— Work item —
In the entries below, the lines from the one with "Image resolution: width=919" through the one with "Task: Expand the chevron beside the hat slot" are to be copied exactly; both ends count.

Segment Open

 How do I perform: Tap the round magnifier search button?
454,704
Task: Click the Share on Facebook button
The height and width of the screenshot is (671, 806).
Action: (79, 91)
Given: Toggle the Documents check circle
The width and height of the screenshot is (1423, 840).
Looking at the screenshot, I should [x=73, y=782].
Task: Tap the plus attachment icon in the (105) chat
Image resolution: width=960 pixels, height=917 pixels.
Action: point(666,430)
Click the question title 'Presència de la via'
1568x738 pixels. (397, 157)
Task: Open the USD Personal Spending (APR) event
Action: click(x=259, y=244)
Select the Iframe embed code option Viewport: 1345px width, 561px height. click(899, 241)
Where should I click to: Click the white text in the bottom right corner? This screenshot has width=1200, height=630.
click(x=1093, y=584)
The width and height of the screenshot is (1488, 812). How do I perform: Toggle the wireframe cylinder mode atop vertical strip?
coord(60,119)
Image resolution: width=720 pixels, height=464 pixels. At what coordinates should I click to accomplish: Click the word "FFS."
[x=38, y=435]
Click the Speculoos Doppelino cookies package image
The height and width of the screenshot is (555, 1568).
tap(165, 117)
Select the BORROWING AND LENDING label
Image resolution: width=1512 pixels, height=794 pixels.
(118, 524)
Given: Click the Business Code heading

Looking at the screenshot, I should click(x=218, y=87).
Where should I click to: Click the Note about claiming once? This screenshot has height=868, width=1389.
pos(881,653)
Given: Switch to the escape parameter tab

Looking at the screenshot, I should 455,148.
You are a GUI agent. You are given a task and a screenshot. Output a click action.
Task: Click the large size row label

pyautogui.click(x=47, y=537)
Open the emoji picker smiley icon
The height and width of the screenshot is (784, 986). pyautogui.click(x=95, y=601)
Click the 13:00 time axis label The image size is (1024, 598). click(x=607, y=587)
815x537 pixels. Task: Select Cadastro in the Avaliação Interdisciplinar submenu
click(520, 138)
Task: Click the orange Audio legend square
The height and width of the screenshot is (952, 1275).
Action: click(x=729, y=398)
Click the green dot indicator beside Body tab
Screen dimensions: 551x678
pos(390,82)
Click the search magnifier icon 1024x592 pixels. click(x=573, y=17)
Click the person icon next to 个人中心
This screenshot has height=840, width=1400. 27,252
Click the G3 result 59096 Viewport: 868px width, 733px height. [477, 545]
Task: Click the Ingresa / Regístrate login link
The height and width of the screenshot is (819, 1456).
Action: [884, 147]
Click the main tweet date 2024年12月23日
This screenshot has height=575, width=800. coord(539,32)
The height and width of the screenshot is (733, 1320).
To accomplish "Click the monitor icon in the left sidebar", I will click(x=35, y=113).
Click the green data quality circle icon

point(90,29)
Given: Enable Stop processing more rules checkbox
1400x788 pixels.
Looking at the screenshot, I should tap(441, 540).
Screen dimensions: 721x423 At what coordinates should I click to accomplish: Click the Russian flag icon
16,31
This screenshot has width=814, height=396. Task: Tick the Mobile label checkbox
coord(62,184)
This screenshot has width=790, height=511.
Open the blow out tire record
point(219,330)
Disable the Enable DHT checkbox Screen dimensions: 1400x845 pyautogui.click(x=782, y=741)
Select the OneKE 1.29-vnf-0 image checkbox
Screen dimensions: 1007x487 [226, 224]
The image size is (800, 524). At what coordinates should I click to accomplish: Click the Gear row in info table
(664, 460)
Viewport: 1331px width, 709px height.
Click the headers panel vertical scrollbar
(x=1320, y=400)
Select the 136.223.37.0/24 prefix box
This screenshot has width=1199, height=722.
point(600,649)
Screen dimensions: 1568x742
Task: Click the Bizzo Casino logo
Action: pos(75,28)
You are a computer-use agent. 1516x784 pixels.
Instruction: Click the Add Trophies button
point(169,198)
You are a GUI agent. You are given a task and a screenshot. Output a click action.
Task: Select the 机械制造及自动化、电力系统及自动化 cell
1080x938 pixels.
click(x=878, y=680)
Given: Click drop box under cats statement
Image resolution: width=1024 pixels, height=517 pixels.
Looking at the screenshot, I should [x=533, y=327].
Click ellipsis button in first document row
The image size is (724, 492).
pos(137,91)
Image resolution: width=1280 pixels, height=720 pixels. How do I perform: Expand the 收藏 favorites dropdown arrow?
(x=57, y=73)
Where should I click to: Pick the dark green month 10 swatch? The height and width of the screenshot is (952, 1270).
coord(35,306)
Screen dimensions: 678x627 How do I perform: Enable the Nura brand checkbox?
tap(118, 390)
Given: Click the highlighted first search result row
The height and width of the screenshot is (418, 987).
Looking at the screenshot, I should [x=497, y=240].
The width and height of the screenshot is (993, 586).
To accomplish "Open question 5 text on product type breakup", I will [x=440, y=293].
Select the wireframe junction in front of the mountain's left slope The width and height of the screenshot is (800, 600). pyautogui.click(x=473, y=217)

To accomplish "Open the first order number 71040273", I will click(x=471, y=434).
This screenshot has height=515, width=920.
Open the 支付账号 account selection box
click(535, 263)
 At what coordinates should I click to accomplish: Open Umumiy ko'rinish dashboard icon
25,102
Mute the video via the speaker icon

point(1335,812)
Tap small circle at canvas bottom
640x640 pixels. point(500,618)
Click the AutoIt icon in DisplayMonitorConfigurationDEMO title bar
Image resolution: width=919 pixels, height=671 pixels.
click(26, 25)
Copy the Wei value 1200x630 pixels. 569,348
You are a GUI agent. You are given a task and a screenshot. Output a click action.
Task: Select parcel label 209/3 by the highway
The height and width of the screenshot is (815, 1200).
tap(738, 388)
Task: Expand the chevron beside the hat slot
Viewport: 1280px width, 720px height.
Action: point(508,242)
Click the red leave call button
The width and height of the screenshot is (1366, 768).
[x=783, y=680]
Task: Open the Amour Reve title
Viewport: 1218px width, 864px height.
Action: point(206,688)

Segment Closed

— Reply to the exercise —
Image resolution: width=919 pixels, height=671 pixels.
click(26, 25)
Copy the Wei value 1200x630 pixels. 569,348
You are a GUI agent. You are given a task and a screenshot. Output a click action.
Task: Select parcel label 209/3 by the highway
The height and width of the screenshot is (815, 1200).
tap(738, 388)
Task: Expand the chevron beside the hat slot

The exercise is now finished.